Earlier in the week, Meta encountered criticism for utilizing an experimental, unreleased iteration of its Llama 4 Maverick model to secure a high score on the crowdsourced benchmark, LM Arena. This incident led to an apology from the LM Arena maintainers, prompting them to revise their policies and reevaluate the unaltered, standard Maverick model.
The unmodified version of the Maverick model, known as “Llama-4-Maverick-17B-128E-Instruct,” was subsequently ranked below other models, including OpenAI’s GPT-4o, Anthropic’s Claude 3.5 Sonnet, and Google’s Gemini 1.5 Pro, as of Friday. Many of these models have been available for several months.
Following the disclosure of the experimental model’s use, the release version of Llama 4 was incorporated into LM Arena, but it ranked in 32nd place, as noted by a Twitter user.
The reasoning behind this lower performance was partially attributed to the experimental Maverick variant, “Llama-4-Maverick-03-26-Experimental,” which Meta explained was optimized for conversationality.
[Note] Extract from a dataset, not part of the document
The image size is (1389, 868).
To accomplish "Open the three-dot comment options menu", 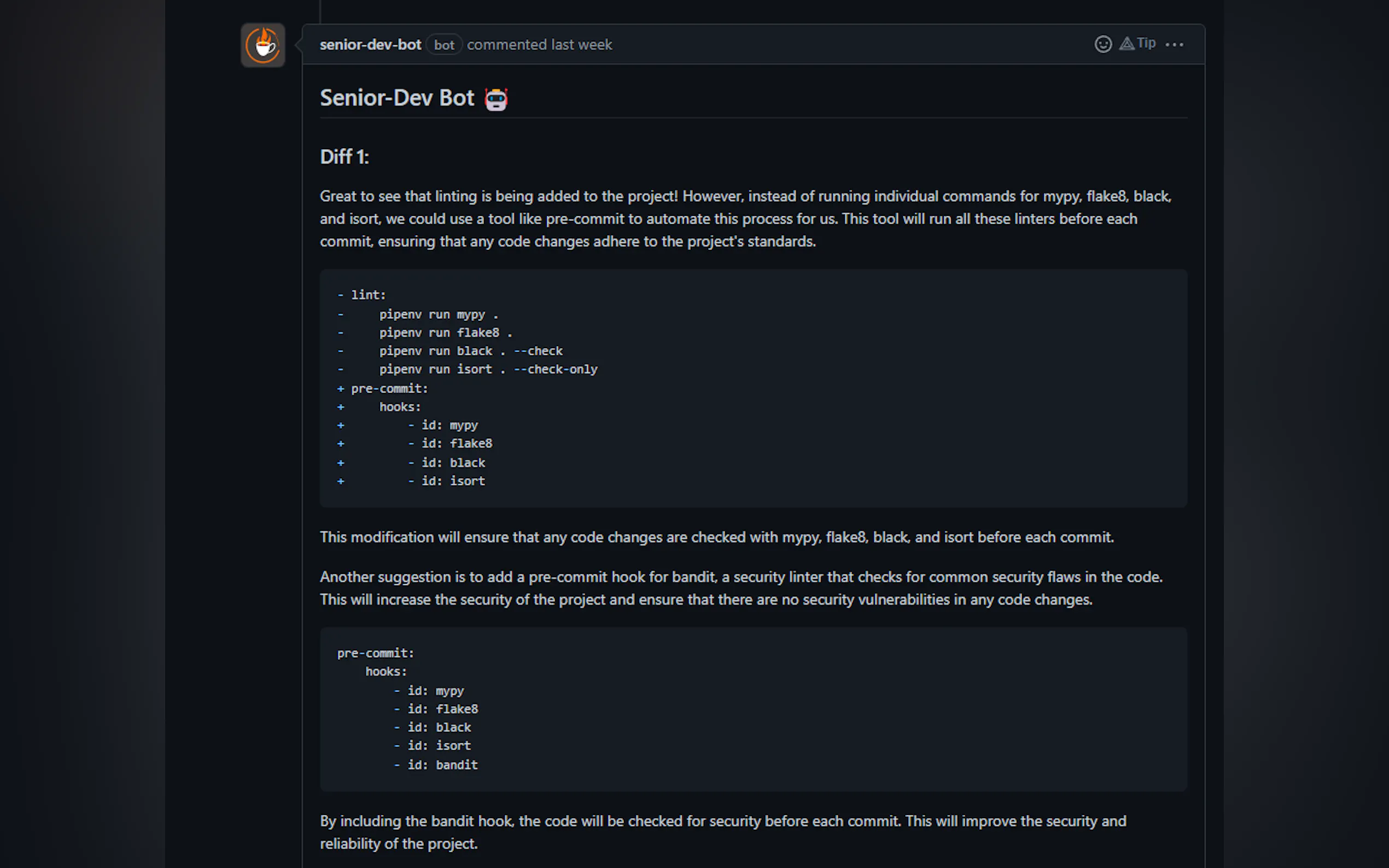I will tap(1174, 45).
These optimizations appeared to favor LM Arena’s evaluation process, where human raters compare model outputs and determine their preferences.
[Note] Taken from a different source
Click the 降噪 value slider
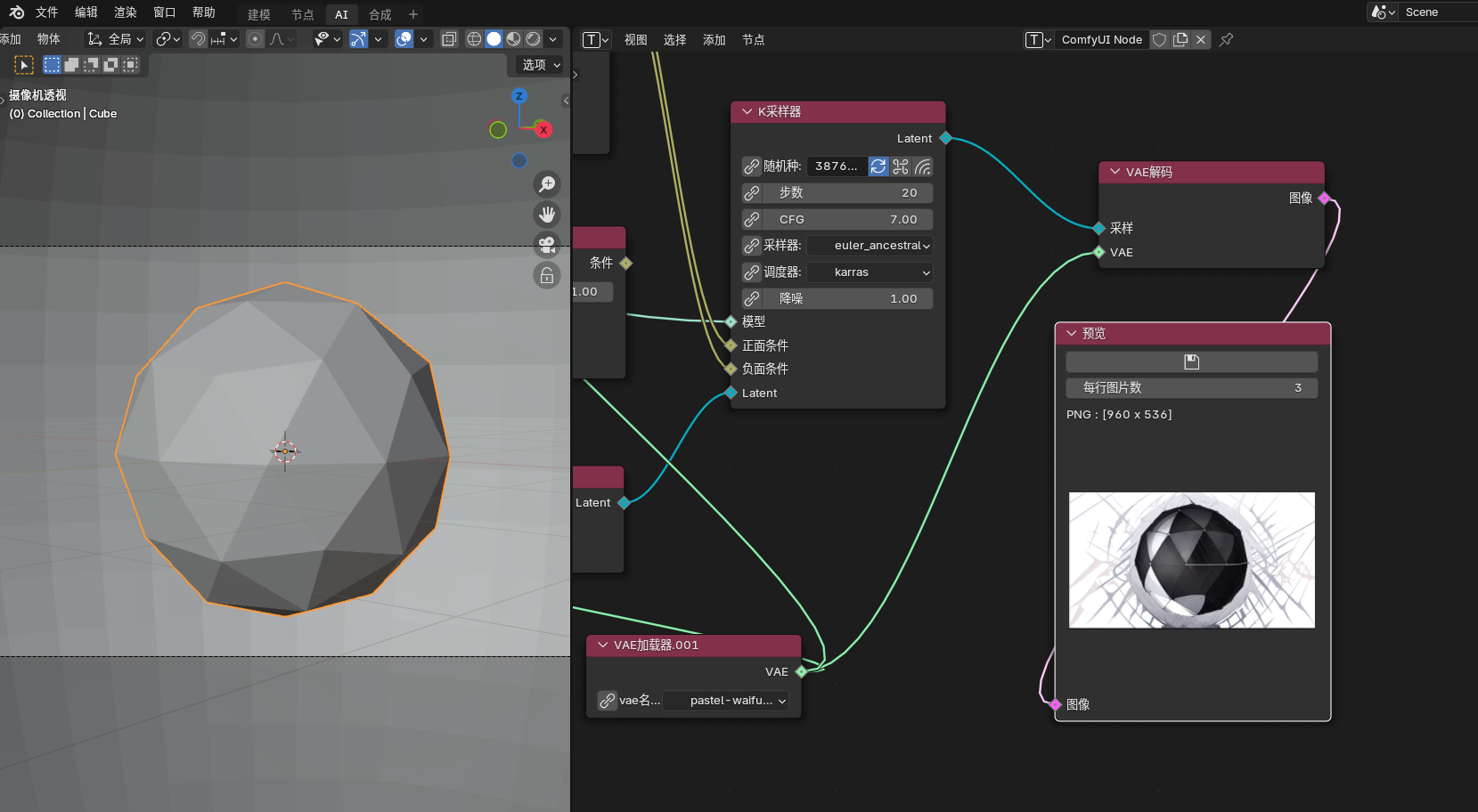Viewport: 1478px width, 812px height. [x=846, y=299]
Historically, LM Arena has not always been regarded as the most accurate measure of an AI model’s performance for various reasons. Adjusting a model specifically for this benchmark may present challenges in predicting its performance in other contexts, according to experts.
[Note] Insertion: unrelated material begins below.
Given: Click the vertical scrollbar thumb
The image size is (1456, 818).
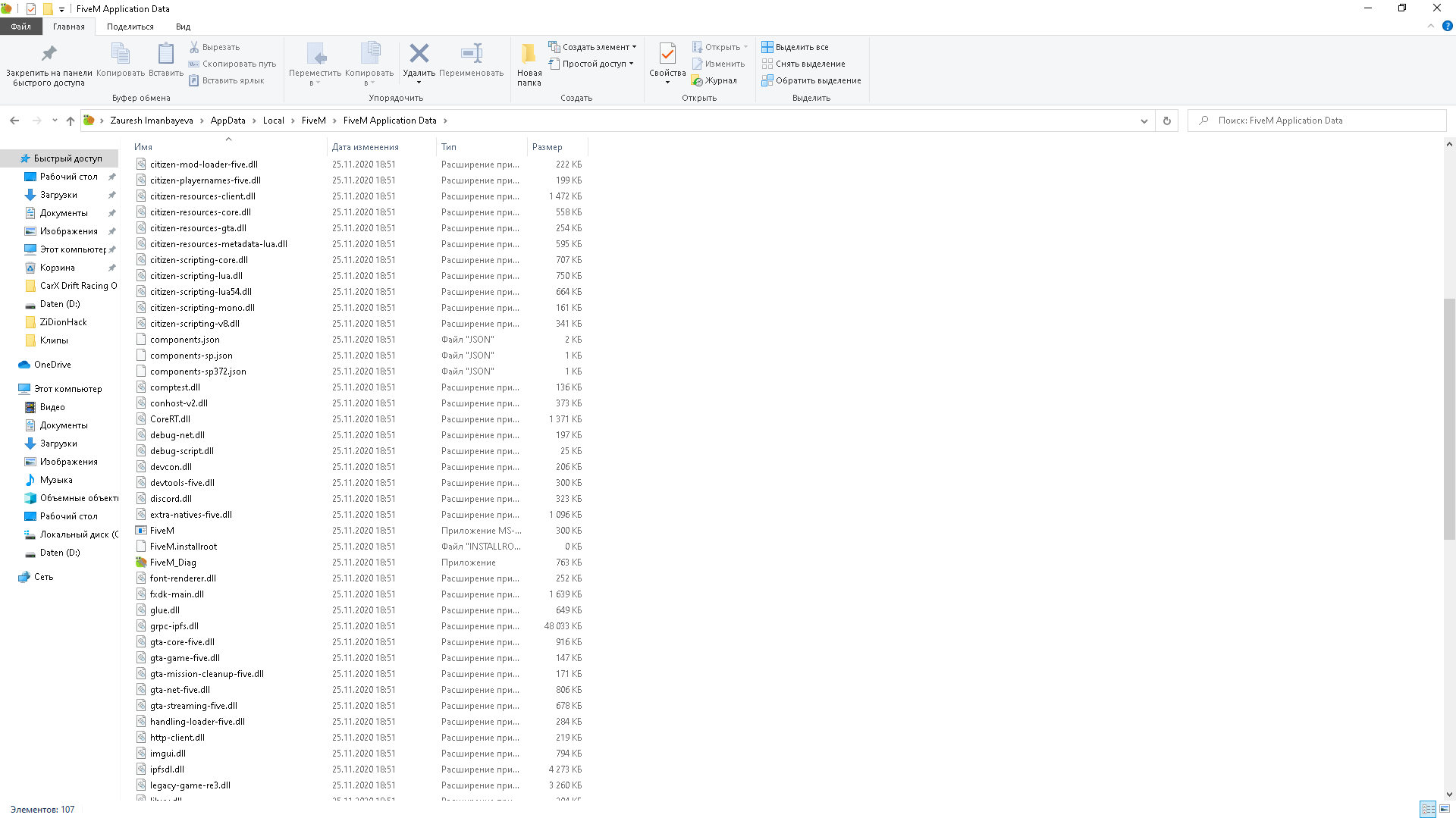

In a statement to TechCrunch, a Meta spokesperson explained that the company experiments with various custom variants of its models.
The spokesperson elaborated, “‘Llama-4-Maverick-03-26-Experimental’ is a chat-optimized version we experimented with that also performs well on LMArena.” They also highlighted the release of an open-source version and expressed anticipation for how developers will tailor Llama 4 to suit their unique applications, looking forward to receiving their feedback.